I will send a bt as requested next time this happens.
By: Matt King, M.A. Oxon. (kebl0155) 2006-11-27 15:36:29.000-0600
This happened twice again today (after not happening for quite some time). The call centre is now on 1.4 beta 3. The second time this happened I was able to persuade the call centre manager to leave the agent logged in until after closing time so I could debug properly.
Attached is a bt, bt full, info thread and thread apply all bt from the running asterisk as requested.
The agent login that had the problem was Claire Bunclark, who shows up in show agents as
4110 (Claire Bunclark) logged in on Local/6310@orderlyq-inbound-d7ea,1 is idle (musiconhold is 'agents')
When I turned on debug logging (using logger rotate), I got a whole load of messages like this:
[Nov 27 21:19:00] DEBUG: channel.c:758 ast_queue_frame: Dropping voice to exceptionally long queue on Local/6310@orderlyq-inbound-d7ea,1
Claire cannot log out over Manager, or from the command line as before. When I did a show channels, I got
Zap/55-1 s@orderlyq-inbound:1 Up (None)
Local/6310@orderlyq- s@orderlyq-inbound:1 Down (None)
Zap/57-1 s@orderlyq-inbound:1 Up (None)
Zap/37-1 s@orderlyq-inbound:1 Up (None)
Zap/52-1 s@orderlyq-inbound:1 Up (None)
Zap/48-1 s@orderlyq-inbound:1 Up (None)
Local/6304@orderlyq- s@orderlyq-inbound:1 Down (None)
Zap/53-1 s@orderlyq-inbound:1 Up (None)
Zap/41-1 s@orderlyq-inbound:1 Up (None)
Zap/33-1 s@orderlyq-inbound:1 Up (None)
Zap/43-1 s@orderlyq-inbound:1 Up (None)
Zap/42-1 s@orderlyq-inbound:1 Up (None)
Zap/40-1 s@orderlyq-inbound:1 Up (None)
Zap/32-1 s@orderlyq-inbound:1 Up (None)
Zap/38-1 s@orderlyq-inbound:1 Up (None)
Zap/39-1 s@orderlyq-inbound:1 Up (None)
Zap/36-1 s@orderlyq-inbound:1 Up (None)
Zap/35-1 s@orderlyq-inbound:1 Up (None)
Zap/34-1 s@orderlyq-inbound:1 Up (None)
even though there were no active calls at the time.
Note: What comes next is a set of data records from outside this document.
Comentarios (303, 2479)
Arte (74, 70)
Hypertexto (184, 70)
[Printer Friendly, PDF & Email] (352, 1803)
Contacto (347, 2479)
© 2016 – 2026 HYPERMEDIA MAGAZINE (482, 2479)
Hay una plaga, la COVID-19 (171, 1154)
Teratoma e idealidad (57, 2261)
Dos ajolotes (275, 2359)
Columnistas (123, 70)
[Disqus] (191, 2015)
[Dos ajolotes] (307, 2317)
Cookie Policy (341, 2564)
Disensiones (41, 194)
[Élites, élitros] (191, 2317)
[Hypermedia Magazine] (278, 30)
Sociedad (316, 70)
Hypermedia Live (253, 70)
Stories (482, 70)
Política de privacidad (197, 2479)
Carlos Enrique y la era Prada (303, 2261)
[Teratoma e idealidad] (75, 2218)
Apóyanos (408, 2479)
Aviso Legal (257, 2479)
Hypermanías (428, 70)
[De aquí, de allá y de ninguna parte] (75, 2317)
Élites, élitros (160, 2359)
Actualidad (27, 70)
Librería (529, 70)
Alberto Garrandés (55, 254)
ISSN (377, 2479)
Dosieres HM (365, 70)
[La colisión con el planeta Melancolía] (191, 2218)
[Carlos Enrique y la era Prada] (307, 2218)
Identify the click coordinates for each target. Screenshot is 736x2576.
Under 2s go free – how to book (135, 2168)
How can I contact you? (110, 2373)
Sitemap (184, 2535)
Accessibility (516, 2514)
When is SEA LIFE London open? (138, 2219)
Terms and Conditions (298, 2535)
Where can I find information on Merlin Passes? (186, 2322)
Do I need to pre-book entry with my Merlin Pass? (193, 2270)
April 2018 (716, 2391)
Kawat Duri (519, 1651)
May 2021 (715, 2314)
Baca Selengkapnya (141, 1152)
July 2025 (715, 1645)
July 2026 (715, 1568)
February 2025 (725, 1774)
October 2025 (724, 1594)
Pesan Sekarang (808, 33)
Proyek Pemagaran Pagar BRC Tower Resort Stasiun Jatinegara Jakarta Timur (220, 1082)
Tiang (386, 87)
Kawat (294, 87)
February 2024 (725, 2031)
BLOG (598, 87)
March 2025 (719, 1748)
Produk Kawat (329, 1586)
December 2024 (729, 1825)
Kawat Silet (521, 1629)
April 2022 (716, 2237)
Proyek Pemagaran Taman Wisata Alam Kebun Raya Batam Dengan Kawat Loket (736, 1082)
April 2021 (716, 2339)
I'm thinking Asterisk isn't closing channels down for some reason, and that this is why Claire couldn't log out - Asterisk thinks she's still on a call that has in fact ended.
Please let me know if there's any further information you need.
By: Joshua C. Colp (jcolp) 2006-12-04 14:26:44.000-0600
Is a core dump available that you can open in gdb and examine for this? I have an idea based on the backtrace you provided. Thanks.
By: Matt King, M.A. Oxon. (kebl0155) 2006-12-04 14:55:14.000-0600
Thanks again for your help. Yes we still have the original core.
Unfortunately it's too large to be uploaded here - I can email it to you though. My email is m AT orderlyq DOT com
Hope this helps,
By: Adolfo R. Brandes (arbrandes) 2006-12-08 13:46:57.000-0600
This is easily reproducible in 1.2, 1.4, and trunk. You just have to login an agent with AgentCallbackLogin(), have it accept a call, and then run "agent logoff" from the CLI while the call is still up. One of the legs of the call (in my experience, the agent's leg) will get invariably hung. "agent logoff XXX soft" is no good either.
By: Joshua C. Colp (jcolp) 2007-02-20 16:49:59.000-0600
Fixed in 1.2 as of revision 55669, 1.4 as of revision 55670, and trunk as of revision 55671.